◆ **WHAT THIS EXERCISE ASKS**:
[1] Answer these questions using the discussion excerpt:
(a) What status is shown for the interactive discussion?
(b) On what date was the comment by Juan Antonio Añel posted?
(c) Which repository does the comment name as acceptable for publishing the data?
[2] Using the discussion excerpt, explain why the comment asks the authors to publish the input and output data from their work.

◆ **PASSAGE TO READ**:

The comment was uploaded in the form of a supplement: https://egusphere.copernicus.org/preprints/2022/egusphere-2022-648/egusphere-2022-648-RC2-supplement.pdf

Citation: https://doi.org/10.5194/egusphere-2022-648-RC2

Interactive discussion

Status: closed

CEC1:
'Comment on egusphere-2022-648', Juan Antonio Añel, 24 Aug 2022

Dear authors,
We have detected some missing material in your manuscript. Since your work is an application of deep learning techniques, we need that you include with your manuscript the input and output files used and obtained. You state that you are using as input data output files from COSMO. We do not need the complete output files from COSMO but the fields and variables you use. This is important information to assure minimum replicability of your results, as they depend critically on the input and much more than works using other models.
Therefore, please, publish the data in one of the appropriate repositories (b2share is ok), and reply to this comment with the relevant information (link and DOI) as soon as possible, as it should be available for the Discussions stage.
Also, in this way, you must include in a potential reviewed version of your manuscript the modified 'Code and Data Availability' section, with the DOI of the data.

Interface element records
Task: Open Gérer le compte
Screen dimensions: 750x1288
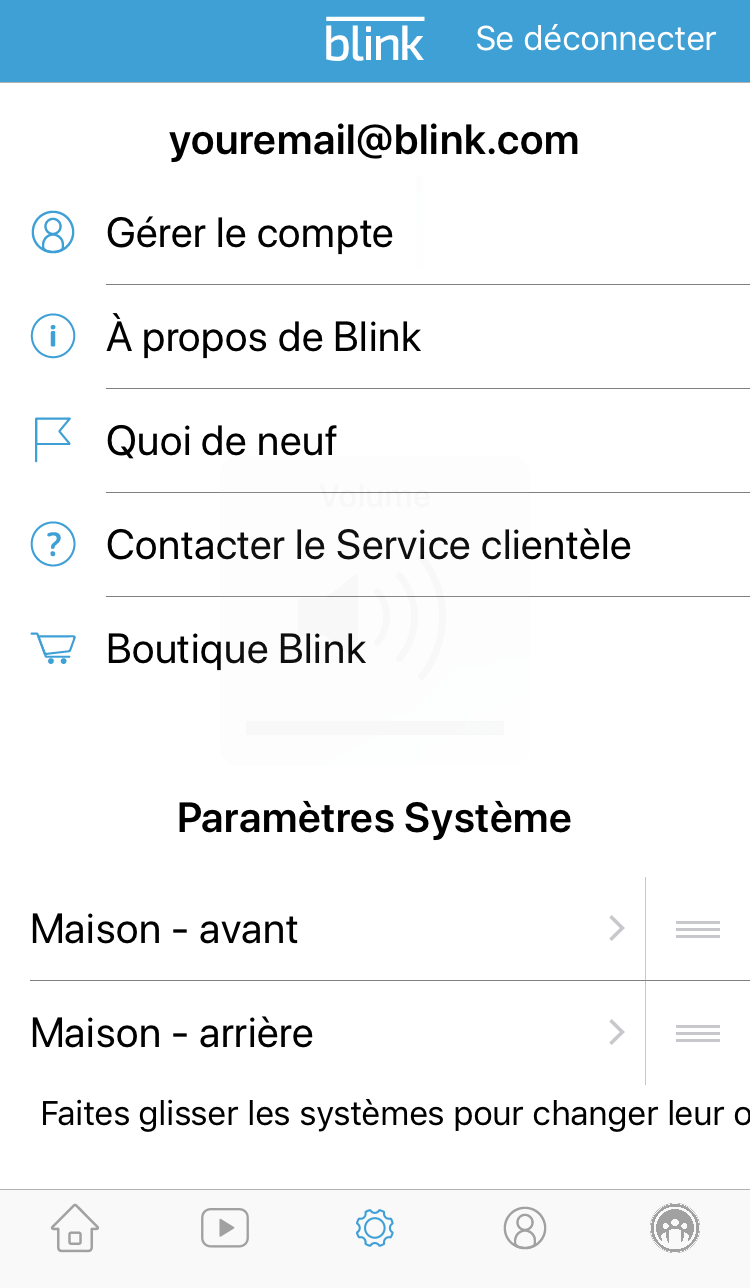Action: coord(250,234)
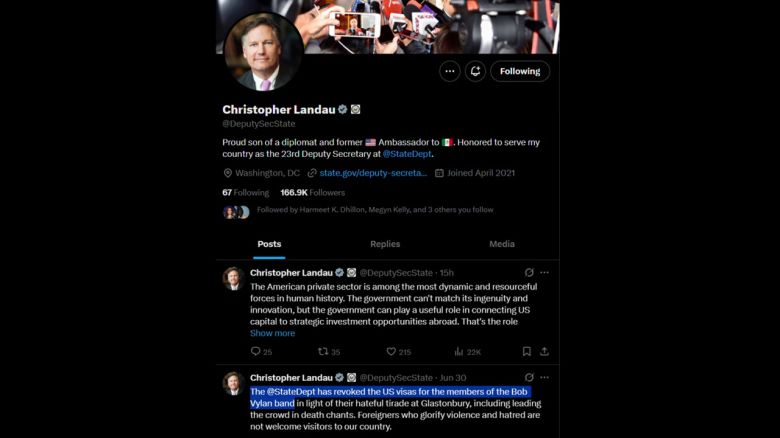Open Christopher Landau's profile picture
The width and height of the screenshot is (780, 438).
pos(264,52)
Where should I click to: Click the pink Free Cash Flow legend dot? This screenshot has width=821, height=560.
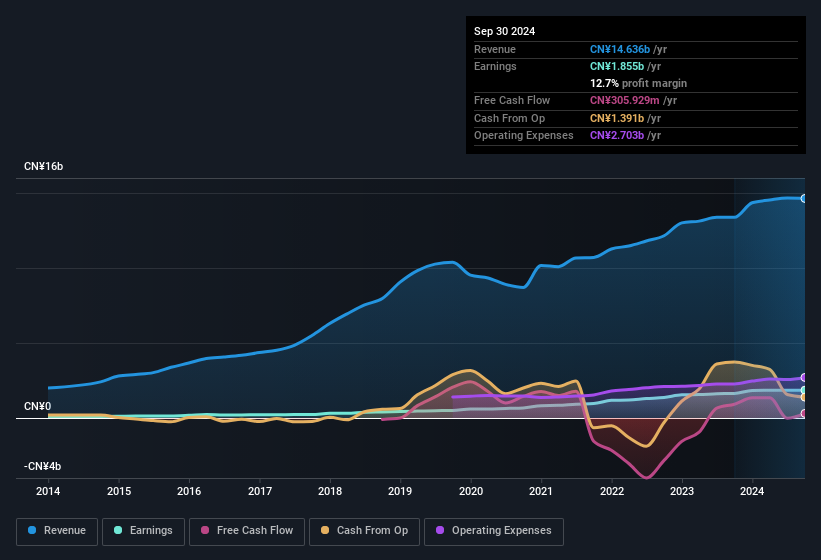coord(206,531)
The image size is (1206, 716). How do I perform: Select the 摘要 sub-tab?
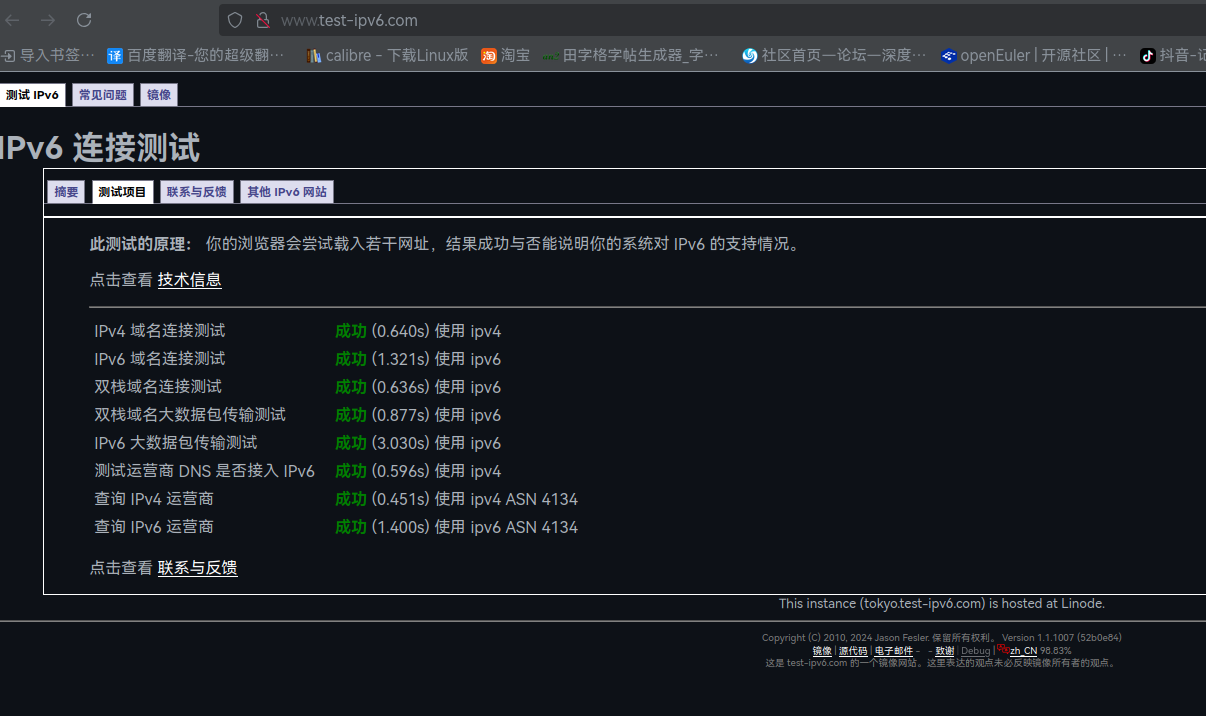click(67, 192)
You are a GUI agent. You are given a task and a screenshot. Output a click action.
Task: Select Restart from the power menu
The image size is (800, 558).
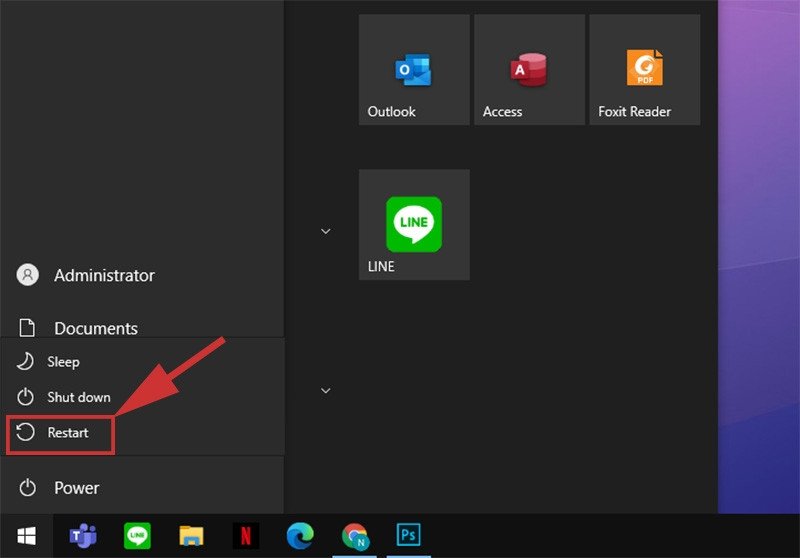click(67, 433)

◆ **FINAL RESULTS**:
[1]
(a) Closed.
(b) 24 Aug 2022.
(c) b2share.

[2] The work applies deep learning techniques, and its results depend critically on the input, much more than works using other models. The data are therefore needed to assure minimum replicability of the results. Only the COSMO fields and variables used are required, not the complete output files.